We've been running a script that basicly does this

dnf install <list of packages> --nogpgcheck --installroot=<somedir>

The output is piped into a file.

Now what happens ... and this is happening quite often ... is this:

quite often we see that dnf updates (downloads metadata) into an empty

<somedir>/var/lib/dnf/22

directory. But dnf doesn't output anything into xterm, console or whatever. Only by watching the said directory we see that dnf indeed does something.

But then from one second to another it simply halts and doesn't do anything. Not all repositories data have been downloaded.

Right now - as I type this - we are waiting over 30 minutes for the process to go on. Nothing. Even tap doesn't show any process eating... ps -aux doesn't show a defunct process.
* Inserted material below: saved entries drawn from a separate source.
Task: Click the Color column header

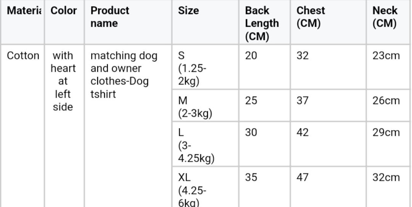Action: (x=64, y=11)
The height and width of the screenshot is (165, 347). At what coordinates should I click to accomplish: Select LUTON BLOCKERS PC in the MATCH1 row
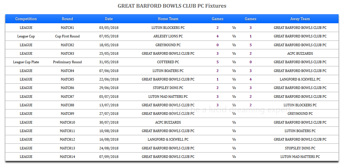pos(168,28)
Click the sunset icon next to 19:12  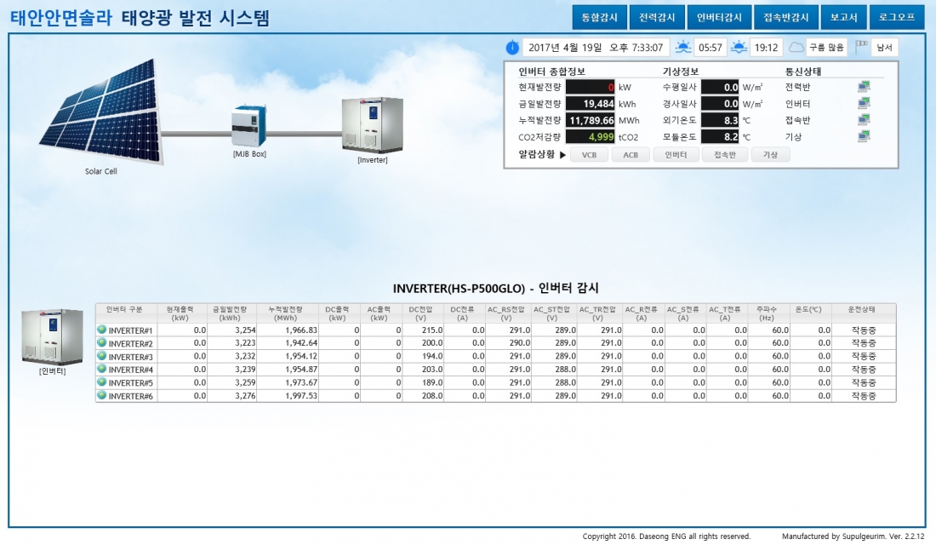[x=739, y=48]
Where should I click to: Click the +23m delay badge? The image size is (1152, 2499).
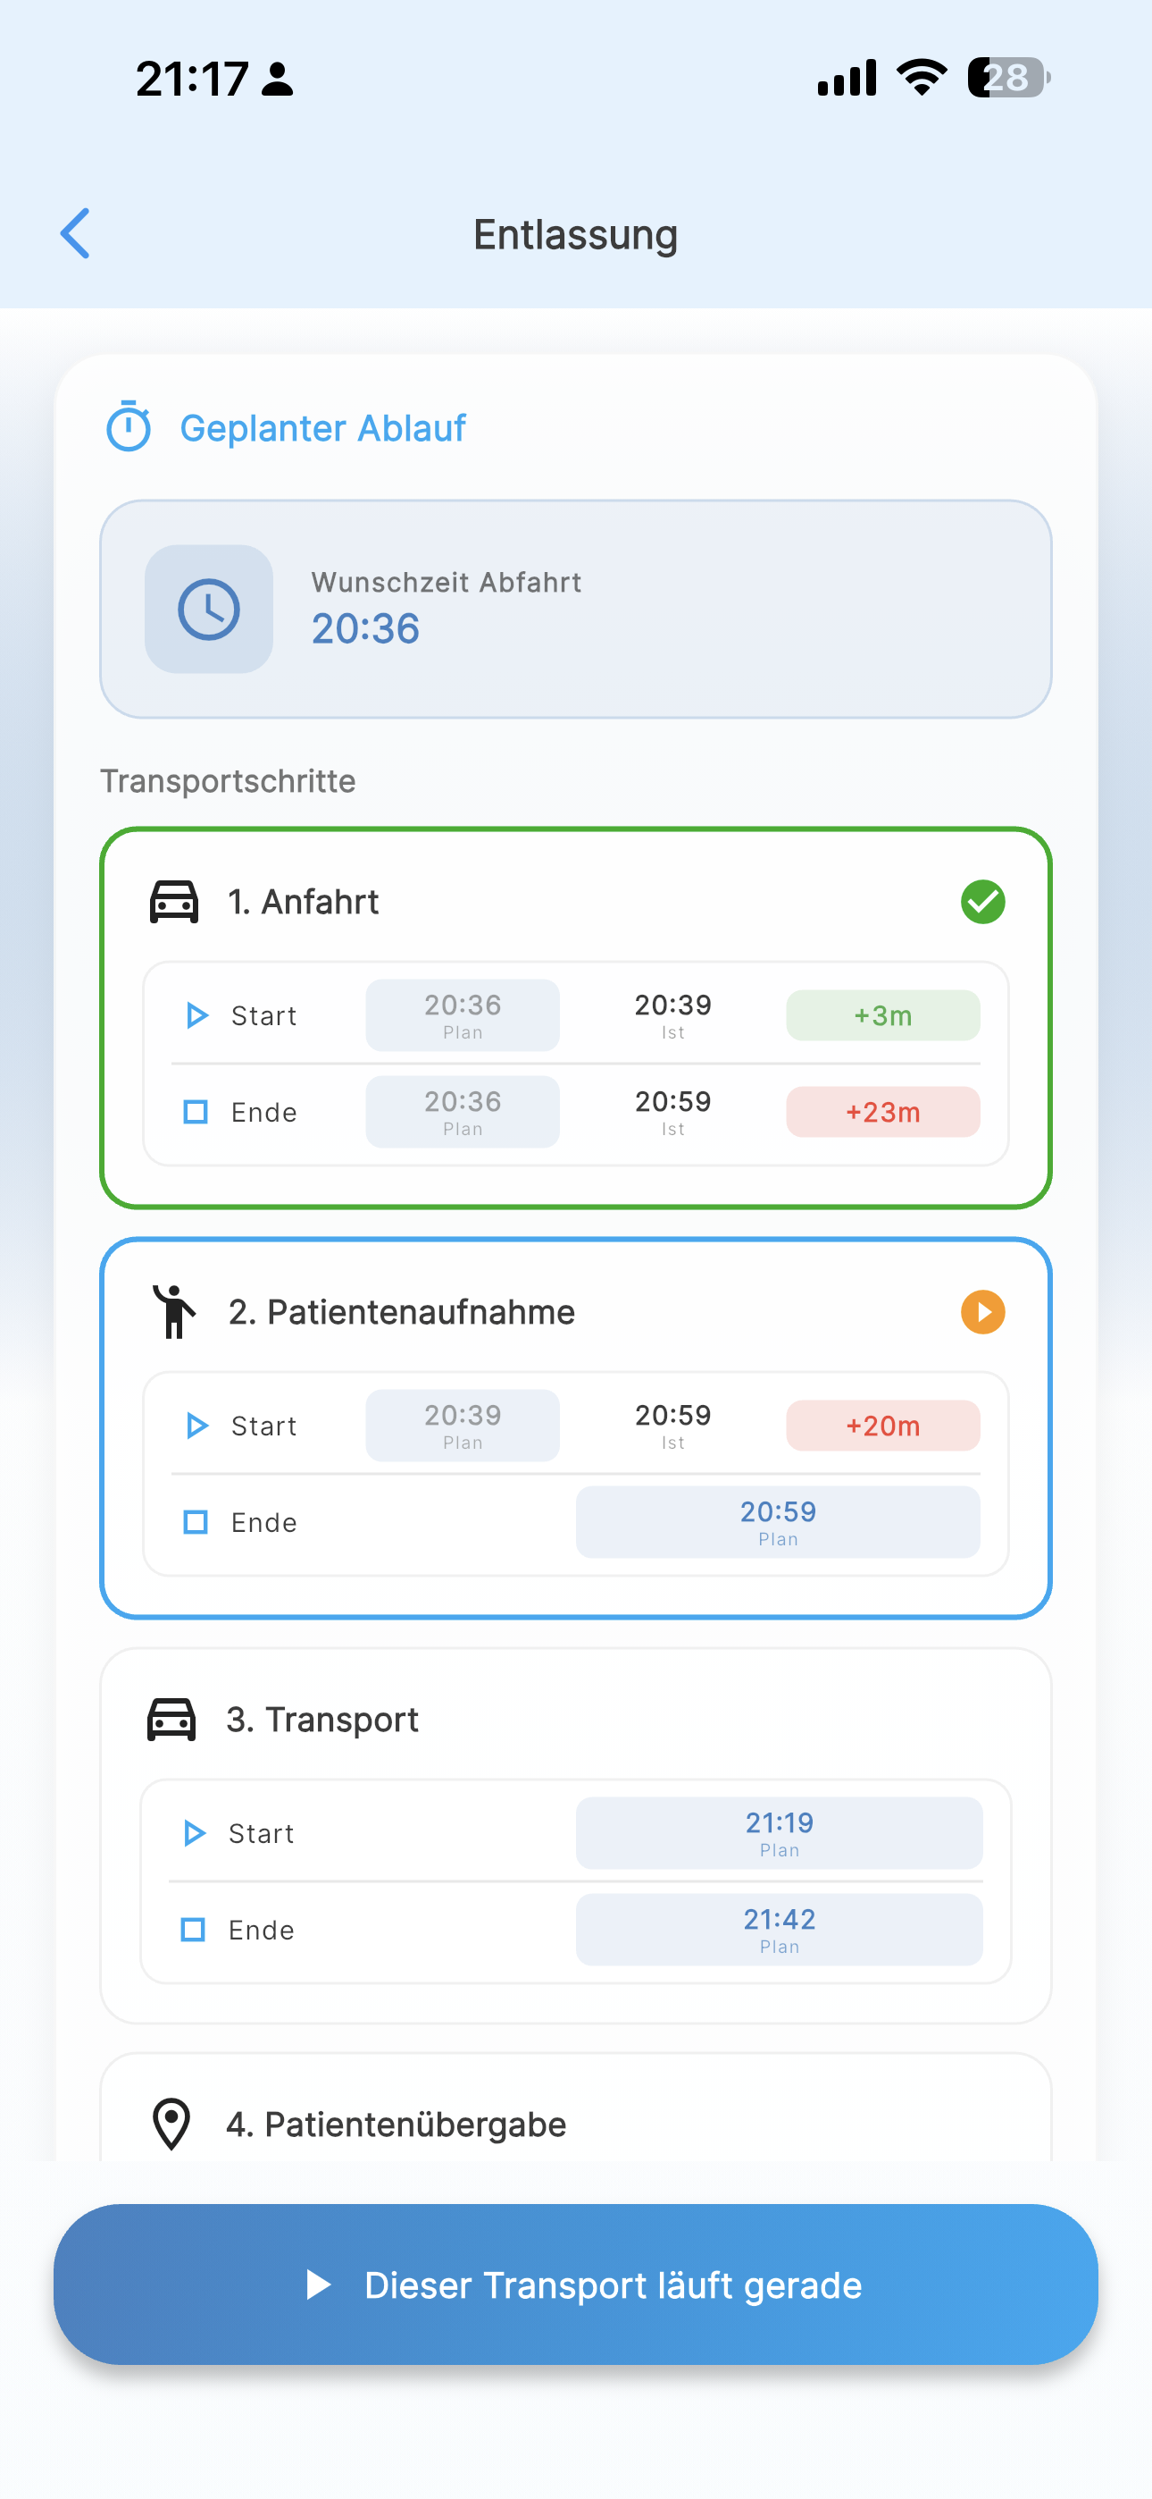tap(882, 1112)
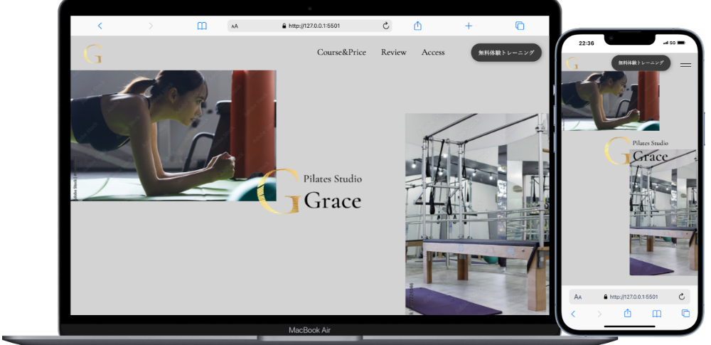Open the aA reader options in MacBook address bar

click(235, 26)
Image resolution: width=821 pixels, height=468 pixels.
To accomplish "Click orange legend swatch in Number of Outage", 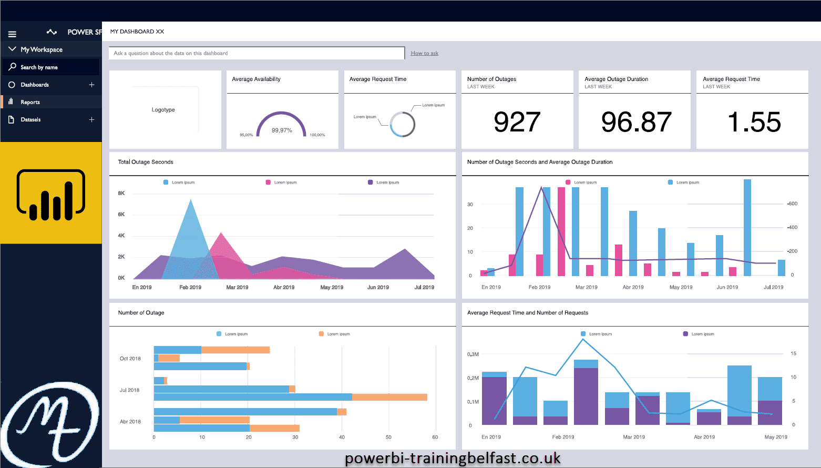I will tap(321, 334).
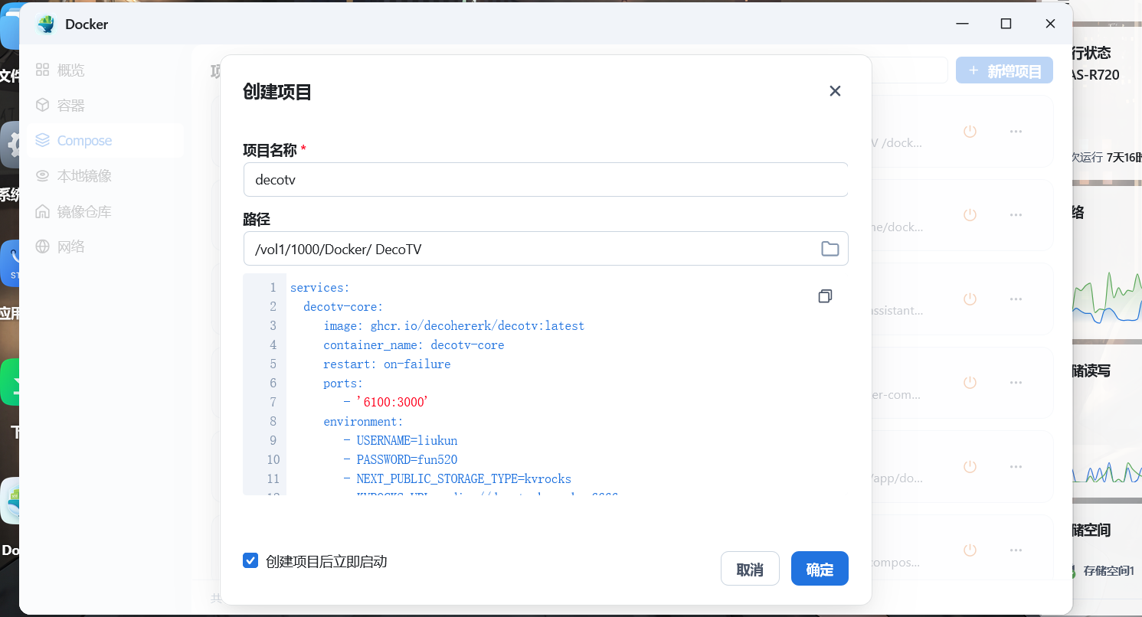Toggle the power icon of the last project
Image resolution: width=1142 pixels, height=617 pixels.
(970, 550)
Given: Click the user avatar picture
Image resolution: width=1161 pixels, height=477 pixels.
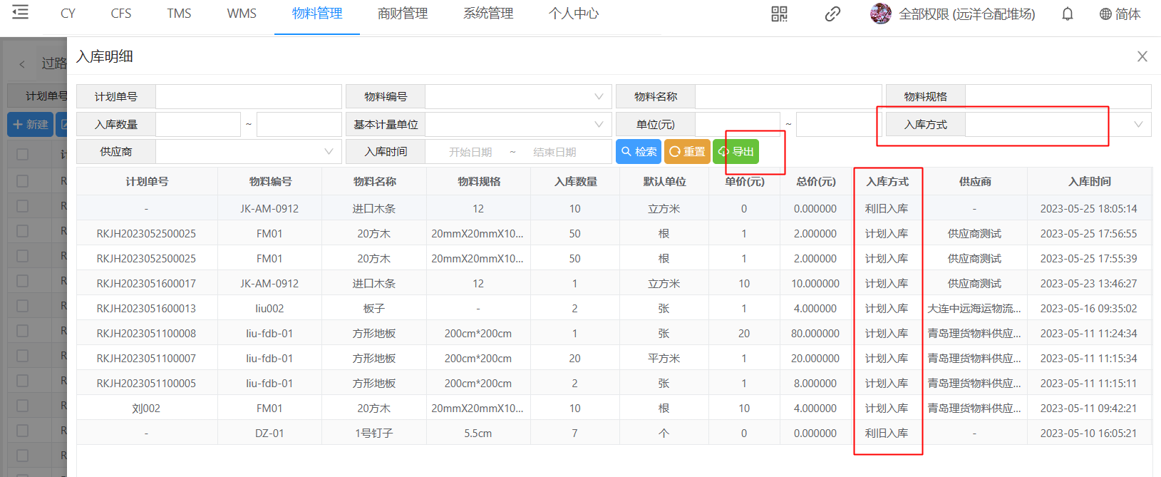Looking at the screenshot, I should tap(880, 14).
Two things we don't understand:

a) Why does dnf often do not output anything - while it should at least show that it's downloading metadata from some location. This is even happening if we start from a clean directory (metadata directory).
b) Why does dnf halt often in the middle of the process stopping the entire workflow from continuing. It looks like the process died but it hasn't.

We've been having this quite often lately and don't know the cause.

Comment 1 Ali Akcaagac 2015-06-09 17:48:41 UTC
The correct path is:

<sonedir/var/cache/dnf/i386/22/<the files there>

We use &> to pipe the output to a file and tail -f log it. Sadly the file remains 0 bytes.

Comment 2 Ali Akcaagac 2015-06-09 17:51:38 UTC
We just aborted a couple of times and restarted the script. Now it looks like it has processed all metadata and continues. Output is showing now. Still, there is no reason for dnf to go idle in the middle of a process for no reason. There is no background dnf running, nothing that would in any ways hinder dnf to continue working. Nothing. This is only happening with *get metadata from server*. There is also no reason for a 100mbit line to not get the data. Stalled servers I don't think so. At least in all the years we never had such issues with yum.

Comment 3 Radek Holy 2015-06-10 07:43:05 UTC
I wonder whether this can be related to bug 1212320.
And I agree that we should log something.

Comment 4 Ali Akcaagac 2015-06-10 08:15:50 UTC
Well I only quickly peeked over that bug... But let's make things a bit more clear...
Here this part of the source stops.